Stated exercise — Format the part of the entries that opens with the line containing "The width and height of the screenshot is (469, 778)." and closes with the line containing "Action: (x=1184, y=462)" as a JSON list of strings, one string per line, leaving out blank lines.

Information given —
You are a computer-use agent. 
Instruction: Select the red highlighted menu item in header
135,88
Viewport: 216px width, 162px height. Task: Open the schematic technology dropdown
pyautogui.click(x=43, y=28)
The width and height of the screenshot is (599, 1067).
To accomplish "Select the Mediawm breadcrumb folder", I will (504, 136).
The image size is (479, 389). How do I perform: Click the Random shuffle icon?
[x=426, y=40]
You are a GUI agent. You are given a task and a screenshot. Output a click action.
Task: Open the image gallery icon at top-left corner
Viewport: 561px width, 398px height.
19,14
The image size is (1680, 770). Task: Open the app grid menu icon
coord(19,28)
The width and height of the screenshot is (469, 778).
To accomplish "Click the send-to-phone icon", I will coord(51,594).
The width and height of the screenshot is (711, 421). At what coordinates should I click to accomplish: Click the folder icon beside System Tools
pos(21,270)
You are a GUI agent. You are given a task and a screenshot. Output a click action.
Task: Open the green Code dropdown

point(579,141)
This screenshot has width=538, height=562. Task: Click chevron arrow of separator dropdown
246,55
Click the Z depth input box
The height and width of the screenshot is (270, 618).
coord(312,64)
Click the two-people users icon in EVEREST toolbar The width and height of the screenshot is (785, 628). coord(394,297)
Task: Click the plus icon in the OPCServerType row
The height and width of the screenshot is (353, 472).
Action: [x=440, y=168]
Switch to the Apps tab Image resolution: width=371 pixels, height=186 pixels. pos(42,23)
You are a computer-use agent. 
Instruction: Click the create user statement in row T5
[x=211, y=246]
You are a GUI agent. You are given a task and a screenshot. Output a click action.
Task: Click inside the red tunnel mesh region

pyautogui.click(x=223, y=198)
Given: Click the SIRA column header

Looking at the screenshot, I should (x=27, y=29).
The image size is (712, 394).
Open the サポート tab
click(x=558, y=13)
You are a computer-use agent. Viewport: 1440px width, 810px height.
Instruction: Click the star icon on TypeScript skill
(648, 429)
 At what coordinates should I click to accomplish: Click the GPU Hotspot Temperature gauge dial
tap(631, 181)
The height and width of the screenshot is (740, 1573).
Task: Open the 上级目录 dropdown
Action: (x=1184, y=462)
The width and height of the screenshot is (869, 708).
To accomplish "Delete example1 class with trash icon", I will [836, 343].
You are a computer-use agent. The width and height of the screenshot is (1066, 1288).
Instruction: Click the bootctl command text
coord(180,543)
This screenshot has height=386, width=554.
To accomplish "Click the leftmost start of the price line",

Exercise output —
[
  "The width and height of the screenshot is (469, 778).",
  "To accomplish \"Click the send-to-phone icon\", I will coord(51,594).",
  "The width and height of the screenshot is (711, 421). At what coordinates should I click to accomplish: Click the folder icon beside System Tools",
  "pos(21,270)",
  "You are a GUI agent. You are given a task and a screenshot. Output a click action.",
  "Task: Open the green Code dropdown",
  "point(579,141)",
  "This screenshot has width=538, height=562. Task: Click chevron arrow of separator dropdown",
  "246,55",
  "Click the Z depth input box",
  "The height and width of the screenshot is (270, 618).",
  "coord(312,64)",
  "Click the two-people users icon in EVEREST toolbar The width and height of the screenshot is (785, 628). coord(394,297)",
  "Task: Click the plus icon in the OPCServerType row",
  "The height and width of the screenshot is (353, 472).",
  "Action: [x=440, y=168]",
  "Switch to the Apps tab Image resolution: width=371 pixels, height=186 pixels. pos(42,23)",
  "You are a computer-use agent. ",
  "Instruction: Click the create user statement in row T5",
  "[x=211, y=246]",
  "You are a GUI agent. You are given a task and a screenshot. Output a click action.",
  "Task: Click inside the red tunnel mesh region",
  "pyautogui.click(x=223, y=198)",
  "Given: Click the SIRA column header",
  "Looking at the screenshot, I should (x=27, y=29).",
  "The image size is (712, 394).",
  "Open the サポート tab",
  "click(x=558, y=13)",
  "You are a computer-use agent. Viewport: 1440px width, 810px height.",
  "Instruction: Click the star icon on TypeScript skill",
  "(648, 429)",
  " At what coordinates should I click to accomplish: Click the GPU Hotspot Temperature gauge dial",
  "tap(631, 181)",
  "The height and width of the screenshot is (740, 1573).",
  "Task: Open the 上级目录 dropdown",
  "Action: (x=1184, y=462)"
]